6 Comments on "Renderings Revealed for The Eliza, Library & Affordable Housing at 4790 Broadway, Inwood"

  1. Please pardon me for using your space: I hope next details will show progress.

  2. If Ranger Properties & Fogarty Finger Are Involved, It Will Definitely Be A Well Built and Well Designed Property. Judging By The Last 2 Collaborations That I Have Seen : “The Baker House” In LIC and Most Recently “The Lanes” In Astoria.

  3. Inwood Resident | March 12, 2018 at 2:47 pm | Reply

    So this one is a tricky one, because of the politics behind it.

    The building is not as-of-right — it’s actually about 80% larger than zoning allows on the site. When the library study was done in 2014 to identify possible sites for new housing developments (“RE-ENVISIONING NEW YORK’S BRANCH LIBRARIES”, 2014 – Inwood was #4 on the list of Potential Library/Affordable Housing Co-Developments and figured to be good for about 57 units. The city decided to add the parking lot of the adjacent school, which would have pushed the number up to about 80 affordable units on top of a 20,000 SF library. For comparison, Sunset Park in Brooklyn is being developed under similar R7A zoning for 49 units on top of a 20,000 SF library and looks like this:

    That’s what people in Inwood figured would happen here. The library was doing just fine and not high on the needs list, but if it was going to get knocked over for housing a 9 story building replacing it would be perfectly normal since that’s pretty much the max height for 98% of all buildings in Inwood. (It’s a very uniformly midrise, medium-density area, as you can see in the photos below).

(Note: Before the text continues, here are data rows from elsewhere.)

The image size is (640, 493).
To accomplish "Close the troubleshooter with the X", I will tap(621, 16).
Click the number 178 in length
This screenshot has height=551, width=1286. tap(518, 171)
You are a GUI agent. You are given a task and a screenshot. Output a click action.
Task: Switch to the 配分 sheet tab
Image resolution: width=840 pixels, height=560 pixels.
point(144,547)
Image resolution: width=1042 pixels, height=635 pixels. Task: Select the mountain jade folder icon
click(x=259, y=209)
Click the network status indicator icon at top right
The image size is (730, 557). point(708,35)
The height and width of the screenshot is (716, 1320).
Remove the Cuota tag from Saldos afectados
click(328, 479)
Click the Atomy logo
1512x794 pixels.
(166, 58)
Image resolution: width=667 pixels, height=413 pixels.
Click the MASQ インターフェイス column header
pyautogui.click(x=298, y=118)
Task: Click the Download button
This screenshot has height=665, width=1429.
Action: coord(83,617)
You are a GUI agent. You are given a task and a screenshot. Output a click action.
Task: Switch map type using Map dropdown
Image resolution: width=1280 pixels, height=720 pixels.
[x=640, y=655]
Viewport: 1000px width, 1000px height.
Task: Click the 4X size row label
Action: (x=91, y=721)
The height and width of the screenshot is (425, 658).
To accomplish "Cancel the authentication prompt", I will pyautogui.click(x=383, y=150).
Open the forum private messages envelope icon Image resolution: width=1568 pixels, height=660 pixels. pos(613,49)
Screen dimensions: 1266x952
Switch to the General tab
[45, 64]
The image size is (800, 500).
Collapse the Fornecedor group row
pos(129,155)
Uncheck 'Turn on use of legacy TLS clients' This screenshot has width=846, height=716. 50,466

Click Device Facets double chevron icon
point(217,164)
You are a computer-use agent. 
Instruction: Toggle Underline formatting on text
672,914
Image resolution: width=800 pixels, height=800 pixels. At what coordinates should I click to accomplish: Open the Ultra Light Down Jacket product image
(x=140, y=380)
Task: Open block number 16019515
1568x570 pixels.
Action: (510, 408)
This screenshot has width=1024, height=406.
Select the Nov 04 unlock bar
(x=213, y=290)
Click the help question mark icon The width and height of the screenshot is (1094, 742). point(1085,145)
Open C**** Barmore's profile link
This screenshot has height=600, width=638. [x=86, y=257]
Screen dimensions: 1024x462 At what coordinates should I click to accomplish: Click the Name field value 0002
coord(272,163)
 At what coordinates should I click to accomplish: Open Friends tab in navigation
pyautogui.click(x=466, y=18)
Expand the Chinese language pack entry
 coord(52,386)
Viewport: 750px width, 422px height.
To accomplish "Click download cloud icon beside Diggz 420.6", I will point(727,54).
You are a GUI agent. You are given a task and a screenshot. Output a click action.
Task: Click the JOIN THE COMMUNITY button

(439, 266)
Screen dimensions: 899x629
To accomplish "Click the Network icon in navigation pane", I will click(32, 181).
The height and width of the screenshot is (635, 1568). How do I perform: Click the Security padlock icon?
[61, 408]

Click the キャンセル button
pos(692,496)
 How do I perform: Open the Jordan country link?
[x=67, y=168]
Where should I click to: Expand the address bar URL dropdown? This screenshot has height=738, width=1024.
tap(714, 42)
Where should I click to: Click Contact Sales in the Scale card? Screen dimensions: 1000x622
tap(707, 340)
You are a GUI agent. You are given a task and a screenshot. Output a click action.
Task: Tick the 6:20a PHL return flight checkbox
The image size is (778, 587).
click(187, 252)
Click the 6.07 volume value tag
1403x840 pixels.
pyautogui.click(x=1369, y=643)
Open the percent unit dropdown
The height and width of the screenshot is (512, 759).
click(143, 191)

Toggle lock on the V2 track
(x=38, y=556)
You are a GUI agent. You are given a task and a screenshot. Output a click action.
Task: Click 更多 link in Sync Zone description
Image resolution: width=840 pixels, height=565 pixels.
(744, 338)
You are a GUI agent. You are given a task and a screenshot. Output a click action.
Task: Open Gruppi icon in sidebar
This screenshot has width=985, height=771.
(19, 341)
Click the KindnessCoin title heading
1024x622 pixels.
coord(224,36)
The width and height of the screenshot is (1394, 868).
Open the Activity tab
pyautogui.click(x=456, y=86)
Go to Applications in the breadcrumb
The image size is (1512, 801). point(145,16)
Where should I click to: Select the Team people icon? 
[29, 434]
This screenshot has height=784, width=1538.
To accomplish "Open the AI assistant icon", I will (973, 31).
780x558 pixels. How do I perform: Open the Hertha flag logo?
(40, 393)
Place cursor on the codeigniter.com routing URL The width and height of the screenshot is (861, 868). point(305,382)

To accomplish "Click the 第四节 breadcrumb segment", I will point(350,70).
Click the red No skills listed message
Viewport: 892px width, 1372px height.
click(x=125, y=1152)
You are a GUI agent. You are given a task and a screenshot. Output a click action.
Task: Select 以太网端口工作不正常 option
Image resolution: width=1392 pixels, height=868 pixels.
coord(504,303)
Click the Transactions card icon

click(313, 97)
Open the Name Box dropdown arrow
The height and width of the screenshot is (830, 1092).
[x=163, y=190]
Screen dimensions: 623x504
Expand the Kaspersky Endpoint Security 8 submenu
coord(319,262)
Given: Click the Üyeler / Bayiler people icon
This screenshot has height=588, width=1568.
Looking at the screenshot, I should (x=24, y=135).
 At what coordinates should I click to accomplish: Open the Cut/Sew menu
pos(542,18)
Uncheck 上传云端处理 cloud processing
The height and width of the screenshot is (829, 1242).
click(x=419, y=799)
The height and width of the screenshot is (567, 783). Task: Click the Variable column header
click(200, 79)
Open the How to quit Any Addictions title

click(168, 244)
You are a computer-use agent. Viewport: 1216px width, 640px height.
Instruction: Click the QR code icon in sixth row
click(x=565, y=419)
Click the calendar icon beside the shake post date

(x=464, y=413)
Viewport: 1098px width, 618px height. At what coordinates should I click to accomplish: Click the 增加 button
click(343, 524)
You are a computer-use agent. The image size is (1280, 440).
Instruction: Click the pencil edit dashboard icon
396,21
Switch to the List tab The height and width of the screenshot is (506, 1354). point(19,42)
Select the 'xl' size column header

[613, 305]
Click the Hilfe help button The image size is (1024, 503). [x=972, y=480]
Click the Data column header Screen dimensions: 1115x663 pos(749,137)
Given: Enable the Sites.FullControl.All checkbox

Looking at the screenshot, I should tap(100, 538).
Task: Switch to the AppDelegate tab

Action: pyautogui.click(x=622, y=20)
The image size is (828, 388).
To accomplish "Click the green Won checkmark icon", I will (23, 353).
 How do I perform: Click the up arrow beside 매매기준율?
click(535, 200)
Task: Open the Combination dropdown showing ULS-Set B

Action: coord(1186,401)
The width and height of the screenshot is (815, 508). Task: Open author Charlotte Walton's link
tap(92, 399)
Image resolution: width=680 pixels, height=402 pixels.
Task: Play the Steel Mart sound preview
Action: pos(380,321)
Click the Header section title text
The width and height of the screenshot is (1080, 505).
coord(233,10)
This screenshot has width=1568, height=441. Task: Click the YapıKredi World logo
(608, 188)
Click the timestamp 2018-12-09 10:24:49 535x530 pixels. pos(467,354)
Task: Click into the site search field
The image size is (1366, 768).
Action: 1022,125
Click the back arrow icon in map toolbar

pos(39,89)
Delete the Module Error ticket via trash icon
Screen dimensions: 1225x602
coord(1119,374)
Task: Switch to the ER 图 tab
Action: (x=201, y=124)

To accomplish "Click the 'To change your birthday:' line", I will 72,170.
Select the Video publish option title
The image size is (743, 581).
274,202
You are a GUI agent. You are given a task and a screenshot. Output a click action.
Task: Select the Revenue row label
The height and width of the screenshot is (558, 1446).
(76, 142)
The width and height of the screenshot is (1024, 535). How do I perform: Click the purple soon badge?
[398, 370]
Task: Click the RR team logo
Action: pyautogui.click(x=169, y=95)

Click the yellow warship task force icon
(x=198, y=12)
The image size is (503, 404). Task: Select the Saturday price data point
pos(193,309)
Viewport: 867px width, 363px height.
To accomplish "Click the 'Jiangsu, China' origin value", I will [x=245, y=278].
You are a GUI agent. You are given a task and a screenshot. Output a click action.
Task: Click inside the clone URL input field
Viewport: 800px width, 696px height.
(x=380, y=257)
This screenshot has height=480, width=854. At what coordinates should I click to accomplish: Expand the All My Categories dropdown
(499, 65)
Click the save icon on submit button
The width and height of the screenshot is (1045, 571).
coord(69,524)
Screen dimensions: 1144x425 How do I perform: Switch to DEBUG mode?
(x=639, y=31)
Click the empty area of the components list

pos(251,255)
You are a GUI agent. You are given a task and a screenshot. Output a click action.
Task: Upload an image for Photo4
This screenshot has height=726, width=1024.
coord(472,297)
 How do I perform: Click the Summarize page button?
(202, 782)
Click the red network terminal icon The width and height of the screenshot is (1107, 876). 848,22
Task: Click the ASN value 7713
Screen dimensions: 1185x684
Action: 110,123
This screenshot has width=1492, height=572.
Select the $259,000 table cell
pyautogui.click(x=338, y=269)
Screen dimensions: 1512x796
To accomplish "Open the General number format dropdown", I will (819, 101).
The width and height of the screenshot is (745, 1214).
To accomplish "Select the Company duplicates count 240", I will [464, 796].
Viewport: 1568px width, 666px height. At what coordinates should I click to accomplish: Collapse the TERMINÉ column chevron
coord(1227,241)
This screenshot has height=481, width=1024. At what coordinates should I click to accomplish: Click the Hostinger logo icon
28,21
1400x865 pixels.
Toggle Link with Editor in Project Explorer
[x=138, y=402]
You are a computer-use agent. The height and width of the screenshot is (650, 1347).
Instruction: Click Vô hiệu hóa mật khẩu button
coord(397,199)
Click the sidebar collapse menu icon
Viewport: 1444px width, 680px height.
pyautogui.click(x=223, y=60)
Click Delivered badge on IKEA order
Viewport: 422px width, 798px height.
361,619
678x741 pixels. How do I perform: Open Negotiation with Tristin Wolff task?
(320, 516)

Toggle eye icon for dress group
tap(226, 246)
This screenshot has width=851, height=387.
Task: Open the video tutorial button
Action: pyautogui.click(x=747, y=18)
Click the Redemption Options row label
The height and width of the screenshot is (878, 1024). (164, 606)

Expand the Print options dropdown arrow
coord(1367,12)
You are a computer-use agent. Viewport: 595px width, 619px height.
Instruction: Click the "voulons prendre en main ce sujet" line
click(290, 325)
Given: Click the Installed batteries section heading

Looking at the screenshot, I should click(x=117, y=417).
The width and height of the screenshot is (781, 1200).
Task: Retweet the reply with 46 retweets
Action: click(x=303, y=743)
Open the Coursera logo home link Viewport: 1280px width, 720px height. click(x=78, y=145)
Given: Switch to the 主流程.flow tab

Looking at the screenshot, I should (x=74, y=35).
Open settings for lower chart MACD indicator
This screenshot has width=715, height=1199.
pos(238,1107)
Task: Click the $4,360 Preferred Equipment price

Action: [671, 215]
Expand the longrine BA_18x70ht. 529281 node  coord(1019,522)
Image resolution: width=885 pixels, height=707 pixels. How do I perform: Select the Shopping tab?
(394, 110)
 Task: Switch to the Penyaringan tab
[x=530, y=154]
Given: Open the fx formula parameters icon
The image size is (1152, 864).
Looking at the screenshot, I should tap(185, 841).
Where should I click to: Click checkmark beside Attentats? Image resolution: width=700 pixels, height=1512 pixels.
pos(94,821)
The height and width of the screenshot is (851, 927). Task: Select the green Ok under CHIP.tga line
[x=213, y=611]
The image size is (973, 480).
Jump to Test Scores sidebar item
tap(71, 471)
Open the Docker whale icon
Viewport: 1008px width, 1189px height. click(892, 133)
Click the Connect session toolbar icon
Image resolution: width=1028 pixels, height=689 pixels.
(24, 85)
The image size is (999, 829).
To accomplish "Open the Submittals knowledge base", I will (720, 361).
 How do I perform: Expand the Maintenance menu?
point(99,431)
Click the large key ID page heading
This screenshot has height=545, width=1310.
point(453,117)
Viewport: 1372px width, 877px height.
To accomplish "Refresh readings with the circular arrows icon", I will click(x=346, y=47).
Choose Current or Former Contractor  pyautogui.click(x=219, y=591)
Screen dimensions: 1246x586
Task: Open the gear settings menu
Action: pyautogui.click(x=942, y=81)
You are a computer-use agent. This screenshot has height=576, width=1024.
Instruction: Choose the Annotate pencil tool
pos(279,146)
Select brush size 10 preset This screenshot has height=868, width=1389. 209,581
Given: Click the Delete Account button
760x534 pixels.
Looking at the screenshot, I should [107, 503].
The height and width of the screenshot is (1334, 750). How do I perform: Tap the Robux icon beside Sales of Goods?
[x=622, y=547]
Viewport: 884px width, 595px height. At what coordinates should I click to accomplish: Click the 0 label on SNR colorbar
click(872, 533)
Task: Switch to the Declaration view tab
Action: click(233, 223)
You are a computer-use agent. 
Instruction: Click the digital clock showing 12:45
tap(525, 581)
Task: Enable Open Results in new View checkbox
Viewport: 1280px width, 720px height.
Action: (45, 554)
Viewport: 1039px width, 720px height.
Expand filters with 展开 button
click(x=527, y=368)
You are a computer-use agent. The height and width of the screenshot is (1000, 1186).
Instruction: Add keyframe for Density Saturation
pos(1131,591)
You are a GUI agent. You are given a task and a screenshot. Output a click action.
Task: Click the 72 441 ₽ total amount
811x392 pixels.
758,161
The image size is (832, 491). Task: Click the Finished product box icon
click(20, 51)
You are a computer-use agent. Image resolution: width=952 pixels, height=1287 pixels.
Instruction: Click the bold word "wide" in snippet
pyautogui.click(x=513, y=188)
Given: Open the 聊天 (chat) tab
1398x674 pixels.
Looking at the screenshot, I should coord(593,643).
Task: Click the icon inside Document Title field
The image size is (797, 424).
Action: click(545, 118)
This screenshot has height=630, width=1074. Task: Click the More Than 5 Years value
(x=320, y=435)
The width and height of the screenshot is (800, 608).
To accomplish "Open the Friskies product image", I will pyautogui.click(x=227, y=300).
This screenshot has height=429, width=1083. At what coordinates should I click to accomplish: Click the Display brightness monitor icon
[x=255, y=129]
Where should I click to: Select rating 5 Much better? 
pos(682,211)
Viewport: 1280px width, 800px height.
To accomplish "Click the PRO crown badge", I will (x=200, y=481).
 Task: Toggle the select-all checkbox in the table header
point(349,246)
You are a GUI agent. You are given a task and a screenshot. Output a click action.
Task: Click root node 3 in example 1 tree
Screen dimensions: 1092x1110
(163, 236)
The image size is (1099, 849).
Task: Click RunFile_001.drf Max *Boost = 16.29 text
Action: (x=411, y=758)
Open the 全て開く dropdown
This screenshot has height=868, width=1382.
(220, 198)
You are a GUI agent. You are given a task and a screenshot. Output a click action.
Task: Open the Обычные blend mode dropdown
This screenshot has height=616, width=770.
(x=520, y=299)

    But that’s not what happened. Because the mayor wanted to max out housing units, and because the local councilmember was also all for it (they usually act as a check against wild rezonings), the city decided to spot upzone the site from R7-2 to the equivalent of R8A. That’s a massive increase, and quite illegal all on its own. So to make it kosher, they wrapped the upzoning into the Inwood EDC mega-upzoning that was also going on at the same time to push max housing and trigger MIH.

    That upzoning has not been popular with most people who live in or know Inwood — a recent Community Board meeting had something like 600 people signed up to speak, only 150 did, and except for property owners and developers nearly all spoke against it. The Community Board votes later this month, so, surprise, here are some lovely renderings of what looks like a great new public facility to sweeten the vote.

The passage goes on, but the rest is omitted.